High voltage direct current (HVDC) power transmission is the preferred technology over al- ternating current (AC) transmission in many applications nowadays. In HVDC components, polymers are usually used as insulation material and, in practice, they experience performance issues such as leakage current, dielectric degradation and dielectric breakdown. These problems are closely related to charge injection from the metal electrodes into the polymer. Charge injection at metal/polymer interfaces can be influenced by the structure and chemical compositions of both metal and polymer at the interface, and developing a microscopic understanding of how these factors influence the charge injection process is essential to finding solutions for suppressing charge injection and improving polymer performance in HVDC applications.

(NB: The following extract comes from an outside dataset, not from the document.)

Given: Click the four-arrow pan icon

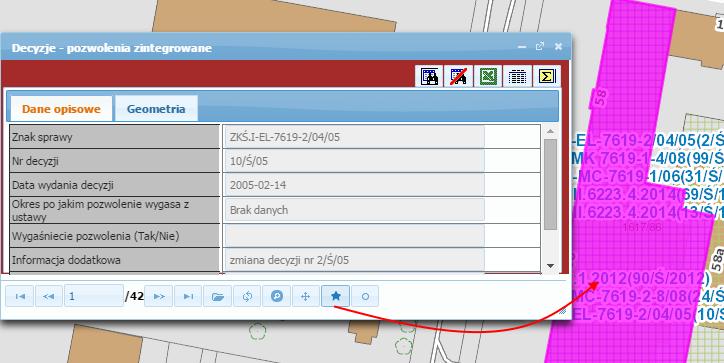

Using density-functional theory (DFT) simulations, I have studied how the introduction of chemical polar groups at chain terminals of polyethylene (PE) and polypropylene (PP) oligomers at Al/PE and Al/PP interfaces influences charge injection barriers in these systems, and the effect of thermal disorder of these interfaces with different chemistries (modelled using ab initio molecular dynamics at 373 K). Furthermore, I have studied how the charge injection barriers change with the surface density of chemical groups at these interfaces. First, I have found that the mean injection barrier of a large ensemble of different interface configurations at 373 K varies by up to 1.1 eV for Al/PE and 0.6 eV for Al/PP interfaces with different chemical groups I considered. Second, for both systems, there is a broadly universal linear relationship, which is independent of chemical composition, between the calculated charge injection barrier and the surface dipole moment density of chemical groups at the interfaces. Finally, this relationship also holds for chemical groups with different surface densities. Besides, I have found an approach for improving the numerical accuracy of work function and electron affinity with plane-wave pseudopotential DFT calculations.